Inizia così un celebre film di Wim Wenders, regista magico, raffinato, capace di far vibrare uomini e cose (pensiamo, oltre che al Cielo sopra Berlino, anche a Lisbon Story o ad Alice nelle città).

Questa filastrocca mi ha sempre affascinato, fin da quando la sentii, nel film, la prima volta.

E’ semplicissima eppure così acuminata, precisa, perfetta.

Quando è che ognuno di noi ha pettinato il suo "vortice fra i capelli"?

Quando ha smesso di essere spontaneo per fare "le facce da fotografo"?

Qual è l’istante in cui l’immagine pubblica acquista valenza, risonanza, comprimendo i sogni sbracati del bambino che pascola nel mondo masticando l’erba dei sogni?

Le facce da fotografo sostituiscono le smorfie da babbuino che hanno tutti i bambini. Purtroppo, l’anima, in questo caso, si nasconde.

Lo disse anche un vecchio a Tiziano Terzani, durante uno dei suoi viaggi infiniti. Non voleva essere fotografato perché la fotografia gli avrebbe rubato l’anima.

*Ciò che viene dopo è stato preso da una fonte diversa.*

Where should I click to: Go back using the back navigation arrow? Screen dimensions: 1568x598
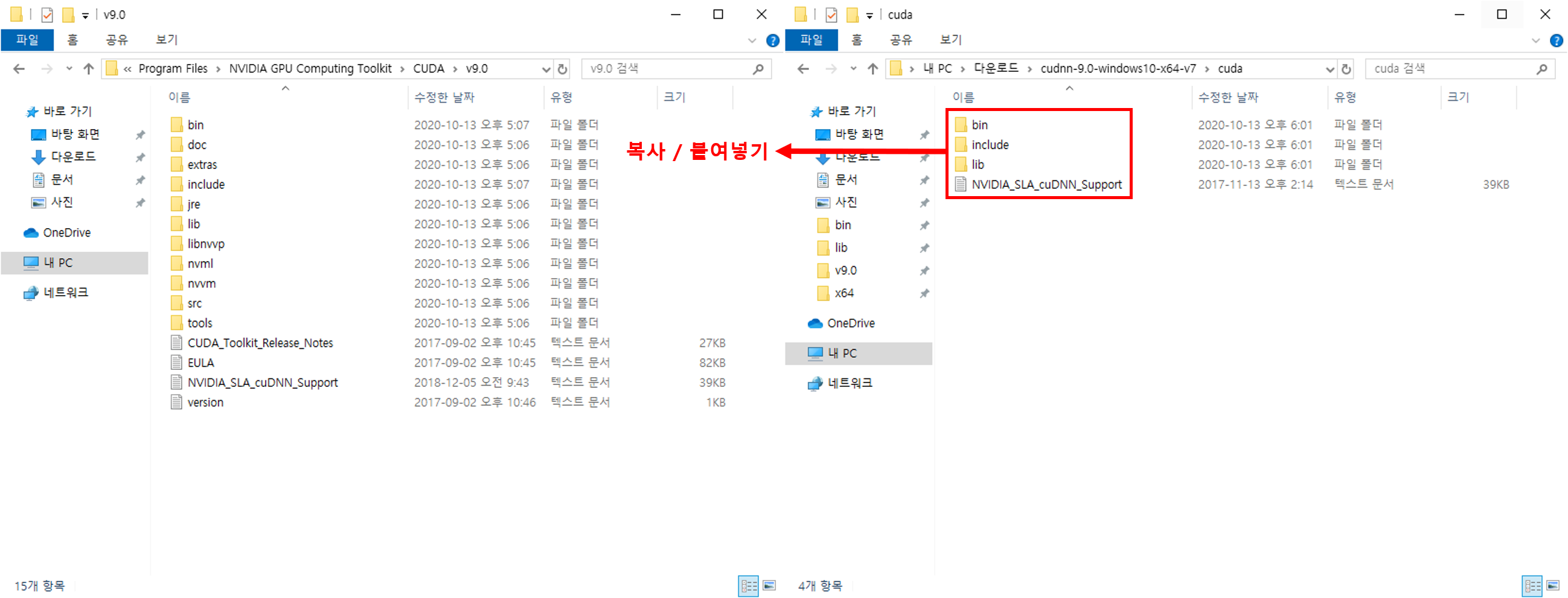tap(19, 68)
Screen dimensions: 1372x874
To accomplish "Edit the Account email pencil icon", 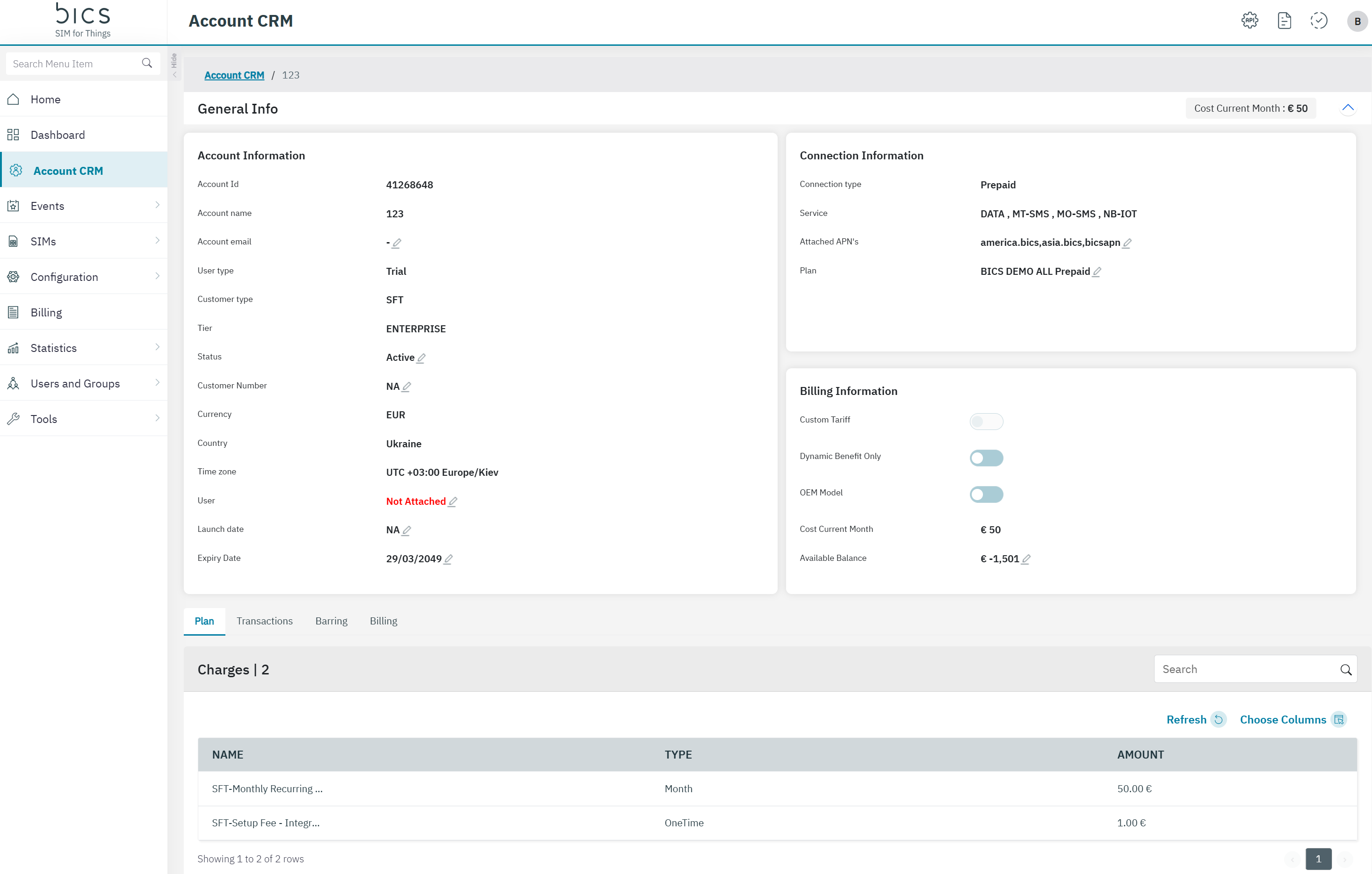I will click(397, 243).
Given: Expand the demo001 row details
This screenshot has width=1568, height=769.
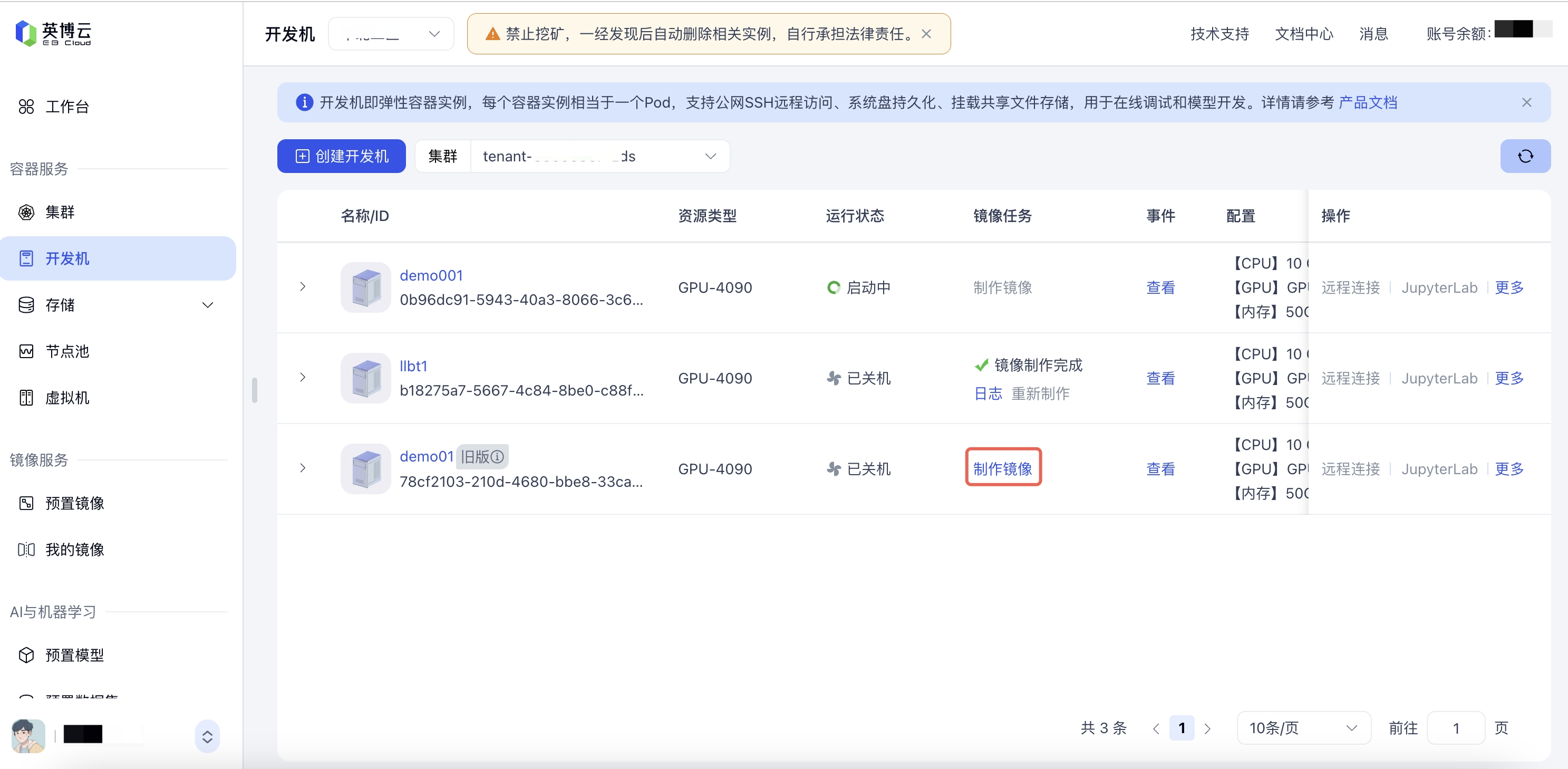Looking at the screenshot, I should point(303,287).
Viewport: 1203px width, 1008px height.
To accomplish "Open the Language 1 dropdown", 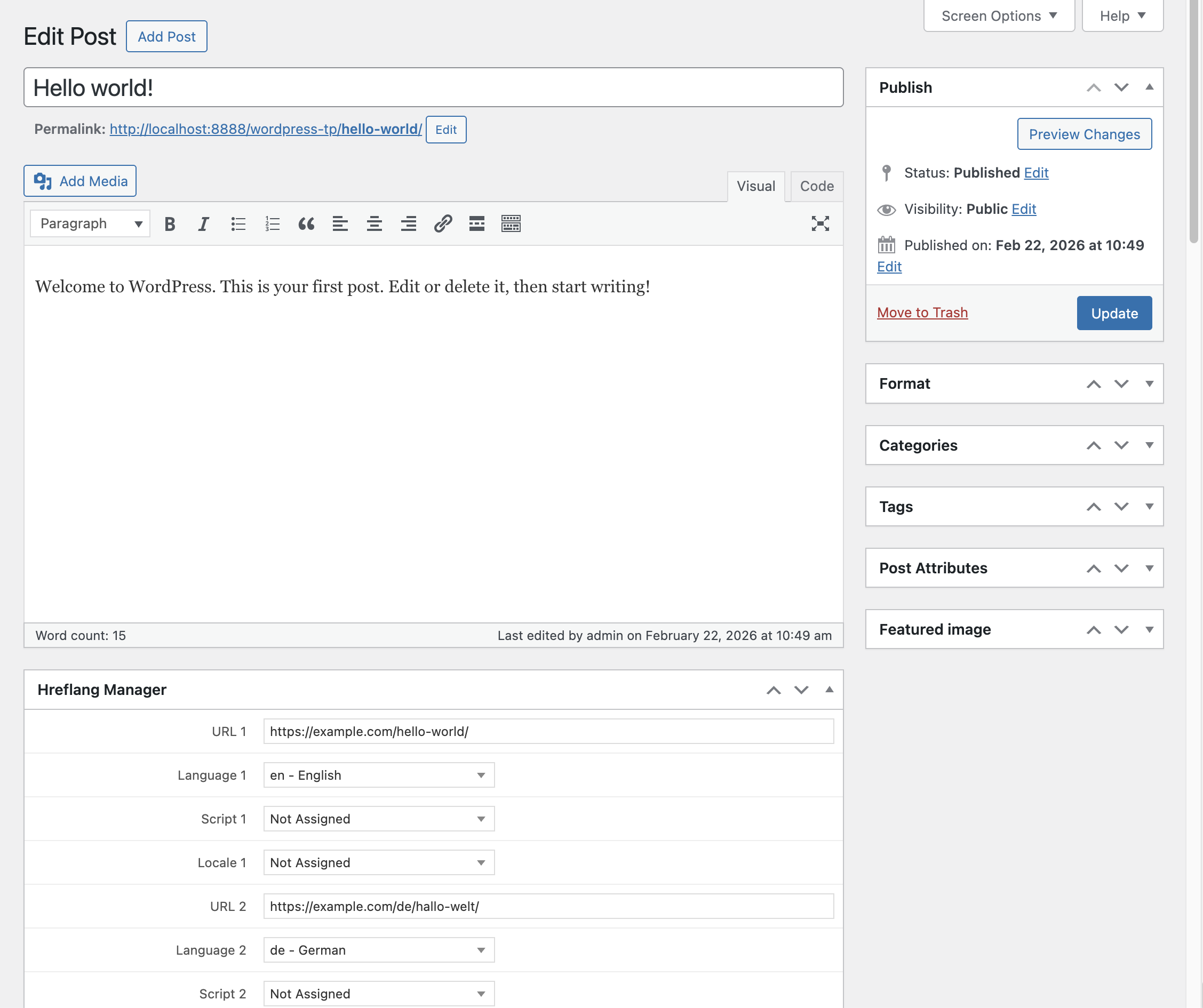I will click(x=378, y=775).
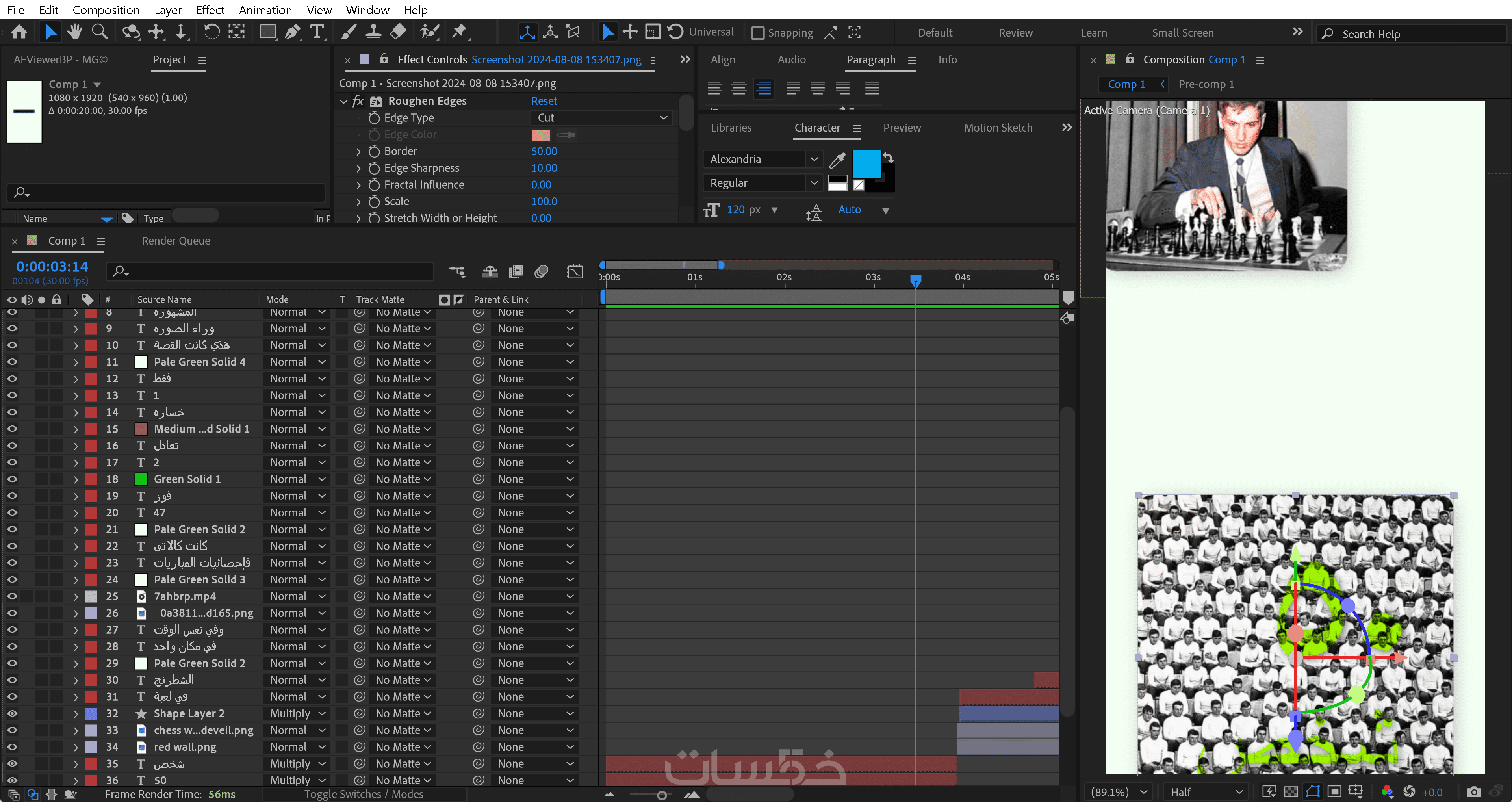Select the Type tool

coord(317,32)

E invece oggi siamo tutti lì, pronti a sorridere, a fare "cheese" con tutte le facce da fotografo che il nostro repertorio riesce a tirar fuori.

 

Mi viene in mente anche il piccolo Useppe, l’indimenticato protagonista de La Storia, di Elsa Morante.

Useppe che affronta la guerra e i tedeschi con le sue manine piene di affetto e di trepidazione, con la sua malattia e il suo essere "strambo" che conquistava tutti, lettori compresi.

Se è vero che i bambini "conservano l’odore degli angeli", dovremmo forse imparare a farci piccoli piccoli per sbirciare nel loro mondo ritrovando quel vortice nei capelli.

E smettendo le nostre orribili, ridicole facce da fotografo.